PROBLEM
After finding the line containing "The width and height of the screenshot is (865, 487)." below, please output that line and each following one through the line containing "The width and height of the screenshot is (920, 684).", exactly as written.
..............................
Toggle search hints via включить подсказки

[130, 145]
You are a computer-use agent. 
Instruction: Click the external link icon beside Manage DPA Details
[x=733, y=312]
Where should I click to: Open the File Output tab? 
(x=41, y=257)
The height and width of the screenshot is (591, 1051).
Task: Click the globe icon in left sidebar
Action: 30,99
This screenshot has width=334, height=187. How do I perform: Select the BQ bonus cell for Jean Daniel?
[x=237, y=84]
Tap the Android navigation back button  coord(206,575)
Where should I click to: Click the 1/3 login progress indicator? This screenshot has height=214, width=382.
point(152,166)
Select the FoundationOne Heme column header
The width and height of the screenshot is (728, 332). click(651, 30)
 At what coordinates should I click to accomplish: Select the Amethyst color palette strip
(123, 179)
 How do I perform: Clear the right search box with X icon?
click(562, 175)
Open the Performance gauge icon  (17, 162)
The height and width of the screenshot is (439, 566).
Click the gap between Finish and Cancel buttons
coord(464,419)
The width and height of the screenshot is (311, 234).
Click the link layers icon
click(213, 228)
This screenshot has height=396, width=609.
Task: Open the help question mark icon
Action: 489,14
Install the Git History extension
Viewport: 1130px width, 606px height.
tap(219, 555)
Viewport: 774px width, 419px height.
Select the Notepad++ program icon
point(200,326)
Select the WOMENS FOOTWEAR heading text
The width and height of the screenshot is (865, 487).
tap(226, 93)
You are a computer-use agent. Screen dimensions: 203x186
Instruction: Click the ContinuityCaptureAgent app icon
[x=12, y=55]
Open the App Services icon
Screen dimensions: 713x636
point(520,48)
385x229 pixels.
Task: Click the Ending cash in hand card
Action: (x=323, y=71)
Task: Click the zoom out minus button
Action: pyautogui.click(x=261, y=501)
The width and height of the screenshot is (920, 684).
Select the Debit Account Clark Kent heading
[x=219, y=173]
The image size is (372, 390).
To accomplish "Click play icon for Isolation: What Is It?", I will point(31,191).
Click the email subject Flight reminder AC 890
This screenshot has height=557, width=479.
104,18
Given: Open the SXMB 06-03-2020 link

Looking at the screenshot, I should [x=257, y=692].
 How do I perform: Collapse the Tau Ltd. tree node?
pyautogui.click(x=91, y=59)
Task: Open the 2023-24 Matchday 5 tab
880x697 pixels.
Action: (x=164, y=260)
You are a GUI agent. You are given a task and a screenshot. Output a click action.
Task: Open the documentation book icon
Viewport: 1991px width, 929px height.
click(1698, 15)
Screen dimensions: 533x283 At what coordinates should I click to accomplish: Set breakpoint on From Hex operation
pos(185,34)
..............................
RESULT OF THE EXERCISE
The width and height of the screenshot is (865, 487).
tap(226, 93)
You are a computer-use agent. Screen dimensions: 203x186
Instruction: Click the ContinuityCaptureAgent app icon
[x=12, y=55]
Open the App Services icon
Screen dimensions: 713x636
point(520,48)
385x229 pixels.
Task: Click the Ending cash in hand card
Action: (x=323, y=71)
Task: Click the zoom out minus button
Action: pyautogui.click(x=261, y=501)
The width and height of the screenshot is (920, 684).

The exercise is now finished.